What are some Popular ETFs?

Here are some of the most popular ETFs available right now. While some ETFs focus on particular industries, others track stock indices to build broader portfolios.

  • SPDR S&P 500 ETF, or the SPY: The “Spider” is the oldest and best-known S&P 500 index-tracking ETF still in existence.
  • The Russell 2000 small-cap index is tracked by the iShares Russell 2000 (IWM).
  • Technology firms often make up the Nasdaq 100 Index, which is tracked by the Invesco QQQ (QQQ) (“cubes”).
  • The 30 stocks that make up the Dow Jones Industrial Average are represented by the SPDR Dow Jones Industrial Average (DIA) (“diamonds”).
  • Oil, financial services, energy, biotechnology, and real estate investment trusts are just a few examples of the different businesses and sectors that are tracked by sector ETFs.
  • Markets for commodities such as natural gas, gold, crude oil, and silver are represented through commodity exchange-traded funds (ETFs).
  • Country ETFs follow the major stock indices of other nations, although these are traded in the US and are priced in USD. Brazil, China, Israel, and Japan, are some examples.
  • A broad range of overseas markets is tracked by others, including those that track developed market economies (EFA) and emerging market economies (EMEs).
  • All Popular NASDAQ 100 ETFs are available in India through Stockal.

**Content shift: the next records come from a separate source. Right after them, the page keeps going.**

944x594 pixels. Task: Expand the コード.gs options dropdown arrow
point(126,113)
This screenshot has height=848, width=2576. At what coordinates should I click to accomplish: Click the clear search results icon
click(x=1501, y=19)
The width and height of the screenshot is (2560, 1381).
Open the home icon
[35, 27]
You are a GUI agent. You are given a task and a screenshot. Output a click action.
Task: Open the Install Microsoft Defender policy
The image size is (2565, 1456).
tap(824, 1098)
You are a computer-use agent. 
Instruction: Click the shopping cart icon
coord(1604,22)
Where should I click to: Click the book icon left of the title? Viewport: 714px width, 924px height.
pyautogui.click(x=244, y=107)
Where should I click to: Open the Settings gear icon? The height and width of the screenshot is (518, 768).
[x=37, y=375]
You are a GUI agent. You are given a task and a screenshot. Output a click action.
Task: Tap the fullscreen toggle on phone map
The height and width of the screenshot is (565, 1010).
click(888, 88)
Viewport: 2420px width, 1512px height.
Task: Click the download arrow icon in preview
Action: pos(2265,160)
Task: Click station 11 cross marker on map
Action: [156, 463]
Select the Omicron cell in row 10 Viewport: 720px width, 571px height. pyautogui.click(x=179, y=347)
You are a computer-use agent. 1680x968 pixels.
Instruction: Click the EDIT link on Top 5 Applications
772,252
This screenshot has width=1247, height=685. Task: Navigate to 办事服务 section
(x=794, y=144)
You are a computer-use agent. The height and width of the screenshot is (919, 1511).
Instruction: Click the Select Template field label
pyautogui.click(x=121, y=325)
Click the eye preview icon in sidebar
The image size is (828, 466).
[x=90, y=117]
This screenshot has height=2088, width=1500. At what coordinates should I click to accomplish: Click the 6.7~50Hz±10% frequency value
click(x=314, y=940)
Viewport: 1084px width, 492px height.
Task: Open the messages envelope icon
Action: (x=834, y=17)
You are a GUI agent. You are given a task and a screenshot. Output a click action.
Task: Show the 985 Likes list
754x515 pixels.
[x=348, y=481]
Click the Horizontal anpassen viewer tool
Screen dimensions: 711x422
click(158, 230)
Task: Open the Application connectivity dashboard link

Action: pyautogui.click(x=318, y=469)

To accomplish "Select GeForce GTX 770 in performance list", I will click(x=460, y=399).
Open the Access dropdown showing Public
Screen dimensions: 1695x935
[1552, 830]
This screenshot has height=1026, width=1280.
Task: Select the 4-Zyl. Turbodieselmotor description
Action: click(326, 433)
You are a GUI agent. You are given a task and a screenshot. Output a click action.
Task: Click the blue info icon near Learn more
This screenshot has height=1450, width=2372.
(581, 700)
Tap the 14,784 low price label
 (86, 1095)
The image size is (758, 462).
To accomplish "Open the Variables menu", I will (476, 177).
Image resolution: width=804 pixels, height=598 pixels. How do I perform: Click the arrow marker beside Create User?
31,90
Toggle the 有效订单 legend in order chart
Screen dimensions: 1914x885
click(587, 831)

How to invest in US-based ETFs from India?

In today’s technologically advanced world, it is very simple to make investments in the United States market from India and contribute to the story of global growth. You might wonder how to increase your portfolio’s exposure to the US market. Investing directly in US stocks is one option.

In this case, you purchase a certain company’s shares directly. But choosing which companies to invest in requires considerable knowledge of both the stock markets and the company’s finances. The use of ETFs or mutual funds which invest in US stocks is the alternative method of investing in the US stock markets. Diversification is a benefit offered both by mutual funds and ETFs. Under the RBI’s Liberalized Remittance Scheme, which permits you to transfer up to US $250,000 annually per person, you are permitted to do this as an Indian resident.

Here is how you can invest in a global ETF in India:

  • Purchase curated ETFs on the Stockal App
  • Purchase global ETF in India, which invests in the US stocks (For example, Motilal S&P 500 fund)

Or, alternatively:

  • Create a Demat Account via an Indian broker partnered with a foreign broker or foreign broker itself
  • Invest in ETFs traded on the US stock exchange

Also available are ETFs that invest in US markets which follow NASDAQ 100 ETFs in India, which you may also consider. Stockal will allow you and guide you through the entire process of investing in US Stocks/ETFs.

Wrapping up “what is an ETF?”

ETFs are flexible financial instruments that provide access to a wide range of stocks and other assets, like broad indexes or industrial sub-sector. ETFs can be used to create efficient, passively indexed portfolios because they frequently reflect an index of either a subclass or an asset class. ETFs trade all day long as stocks do, are more transparent and offer greater liquidity than some mutual funds.

An ideal portfolio for long-term objectives can be created by selecting the proper combination of ETFs. Markets and individual companies will experience ups and downs throughout time. However, a low-cost ETF portfolio could reduce volatility and assist you in achieving your financial objectives.